Thanks Steve, much appreciated


----------



## Andy17 (May 30, 2013)

Jordanbasset said:


> Can some one give me advice about the best way to send money from Abu Dhabi to the UK
> Many thanks


I did as steve suggested and used the Lulu's exchange in Al Whada Mall. On the first visit they took all the ID details and a photo and within a few minutes I had a card printed for future use so all I needed was that card whenever I transfered money. They also operate what they call the swift transfer. If you get there when they open or before 10 then sometimes the money is in your UK bank the same day or if not then the next day. This was the quickest I could find but you have to insist on a swift transfer and there is a fee of 45AED per transfer


----------



## Jordanbasset (Jun 11, 2014)

Thanks Andy


----------



## ashburn (Jul 9, 2013)

Andy17 said:


> I did as steve suggested and used the Lulu's exchange in Al Whada Mall. On the first visit they took all the ID details and a photo and within a few minutes I had a card printed for future use so all I needed was that card whenever I transfered money. They also operate what they call the swift transfer. If you get there when they open or before 10 then sometimes the money is in your UK bank the same day or if not then the next day. This was the quickest I could find but you have to insist on a swift transfer and there is a fee of 45AED per transfer


Hi andy,
Does the 45aed apply to certain ammount or unlimited?


----------



## Andy17 (May 30, 2013)

ashburn said:


> Hi andy,
> Does the 45aed apply to certain ammount or unlimited?
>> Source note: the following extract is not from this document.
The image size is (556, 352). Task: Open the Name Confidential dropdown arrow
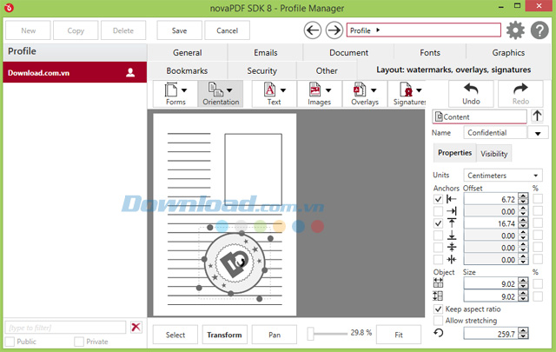point(538,133)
unlimited I think. I transferred 3 different amounts and the charge was 45 AED each time


----------



## ashburn (Jul 9, 2013)

Andy17 said:


> unlimited I think. I transferred 3 different amounts and the charge was 45 AED each time


Thanks man..


----------



## AlexDhabi (Aug 23, 2012)

I use internet banking. Rates are not always as good as money exchange but the impact is minimal. Completely hassle free and I can do it from my computer. ADCB offer a certain number of free international transactions per month, I think. NBAD which I use have offers from time-to-time when it is free (usually throughout Ramadan and a couple other periods per year);otherwise it's 45 AED per transaction. The money usually reaches my UK account within a few hours if I send it Mon-Thu (maximum about 12 hours).


----------



## ashburn (Jul 9, 2013)

AlexDhabi said:


> I use internet banking. Rates are not always as good as money exchange but the impact is minimal. Completely hassle free and I can do it from my computer. ADCB offer a certain number of free international transactions per month, I think. NBAD which I use have offers from time-to-time when it is free (usually throughout Ramadan and a couple other periods per year);otherwise it's 45 AED per transaction. The money usually reaches my UK account within a few hours if I send it Mon-Thu (maximum about 12 hours).


Thanks Alex, i would preffer the internet banking coz it save time.


----------